The second demo file demo_segmentation_noisy.m
provides essentially the same
acoustic configuration as the first demo with additional diffuse background
noise. This is specified in the corresponding test_scene_noise.xml
configuration file:
<?xml version="1.0" encoding="utf-8"?>
<scene
Renderer="ssr_binaural"
BlockSize="4096"
SampleRate="44100"
LengthOfSimulation = "3"
HRIRs="impulse_responses/qu_kemar_anechoic/QU_KEMAR_anechoic_3m.sofa">
<source Name="Speaker1"
Type="point"
Position="0.8660 0.5 1.75">
<buffer ChannelMapping="1"
Type="fifo"
File="sound_databases/IEEE_AASP/speech/speech08.wav"/>
</source>
<source Name="Speaker2"
Type="point"
Position="1 0 1.75">
<buffer ChannelMapping="1"
Type="fifo"
File="sound_databases/IEEE_AASP/speech/speech14.wav"/>
</source>
<source Name="Speaker3"
Type="point"
Position="0.8660 -0.5 1.75">
<buffer ChannelMapping="1"
Type="fifo"
File="sound_databases/IEEE_AASP/speech/speech07.wav"/>
</source>
<source Type="pwd"
Name="Noise"
Azimuths="0 30 60 90 120 150 180 210 240 270 300 330">
<buffer ChannelMapping="1 2 3 4 5 6 7 8 9 10 11 12"
Type="noise"
Variance="0.02"
Mean="0.0"/>
</source>
<sink Name="Head"
Position="0 0 1.75"
UnitX="1 0 0"
UnitZ="0 0 1"/>
</scene>
To account for the background noise during the estimation process, the
corresponding flag in the blackboard configuration file
segmentation_blackboard_noise.xml
is set to one:
<?xml version="1.0" encoding="utf-8"?>
<blackboardsystem>
<dataConnection Type="AuditoryFrontEndKS"/>
<KS Name="seg" Type="SegmentationKS">
<Param Type="char">DemoKS</Param>
<Param Type="double">3</Param>
<Param Type="int">3</Param>
<Param Type="int">1</Param>
</KS>
<Connection Mode="replaceOld" Event="AgendaEmpty">
<source>scheduler</source>
<sink>dataConnect</sink>
</Connection>
<Connection Mode="replaceOld">
<source>dataConnect</source>
<sink>seg</sink>
</Connection>
</blackboardsystem>
Running the corresponding script demo_segmentation_noisy.m
will generate
an additional soft-mask for the background noise which is shown in Fig.
Fig. 53.
Note
The background noise estimation procedure is based on the assumption that the noise present in the scene is diffuse and hence its directions of arrival follow a uniform distribution around the unit circle. If this condition is not valid and directional noise sources are present, considering them as additional sources instead of using the background estimation procedure might yield better results.
Finally, the third demo shows the possibilities of priming the
SegmentationKS knowledge source, which means providing prior knowledge about
the source positions before the segmentation is actually performed. For this
purpose, the implementation of SegmentationKS provides an additional
function setFixedPositions()
which can be used to manually specify the
positions of the sound sources.
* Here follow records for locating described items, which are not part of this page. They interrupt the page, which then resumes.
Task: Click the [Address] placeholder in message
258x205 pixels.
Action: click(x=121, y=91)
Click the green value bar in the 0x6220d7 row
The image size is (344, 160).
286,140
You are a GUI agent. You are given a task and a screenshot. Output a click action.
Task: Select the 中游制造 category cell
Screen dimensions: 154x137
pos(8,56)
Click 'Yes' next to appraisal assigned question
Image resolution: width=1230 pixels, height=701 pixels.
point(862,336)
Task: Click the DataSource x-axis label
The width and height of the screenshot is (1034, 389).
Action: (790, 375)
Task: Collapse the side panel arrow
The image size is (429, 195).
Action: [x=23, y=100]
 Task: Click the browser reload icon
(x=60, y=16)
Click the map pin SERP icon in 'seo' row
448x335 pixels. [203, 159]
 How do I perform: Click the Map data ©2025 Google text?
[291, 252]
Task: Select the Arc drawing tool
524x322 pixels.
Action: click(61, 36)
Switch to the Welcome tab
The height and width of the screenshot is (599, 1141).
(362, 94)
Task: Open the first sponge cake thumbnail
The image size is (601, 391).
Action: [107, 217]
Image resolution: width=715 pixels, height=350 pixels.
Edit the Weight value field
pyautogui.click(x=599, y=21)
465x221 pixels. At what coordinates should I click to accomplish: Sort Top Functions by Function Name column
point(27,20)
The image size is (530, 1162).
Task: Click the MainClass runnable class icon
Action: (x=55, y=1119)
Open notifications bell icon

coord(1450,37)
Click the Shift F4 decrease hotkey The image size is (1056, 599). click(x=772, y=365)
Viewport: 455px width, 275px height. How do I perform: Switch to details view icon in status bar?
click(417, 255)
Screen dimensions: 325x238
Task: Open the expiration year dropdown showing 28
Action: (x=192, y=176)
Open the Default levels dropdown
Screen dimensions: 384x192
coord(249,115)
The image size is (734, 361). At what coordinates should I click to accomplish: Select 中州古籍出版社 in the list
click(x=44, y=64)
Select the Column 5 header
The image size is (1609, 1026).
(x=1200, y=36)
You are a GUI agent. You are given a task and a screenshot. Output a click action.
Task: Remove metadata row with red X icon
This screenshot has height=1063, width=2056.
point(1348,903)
In the script
demo_segmentation_priming.m
, this is done in the following way:
1 2 3 | % Provide prior knowledge of the two speaker locations
prior = [-deg2rad(30); deg2rad(30); 0];
bbs.blackboard.KSs{2}.setFixedPositions(prior);
|
It is also possible to exploit this functionality dynamically during runtime by using intermediate results of the DnnLocationKS knowledge source from the blackboard. Note that angular positions are handled in radians within the SegmentationKS framework, hence position estimates in degrees must be converted accordingly. A possible result for this demo is shown in Fig. Fig. 54.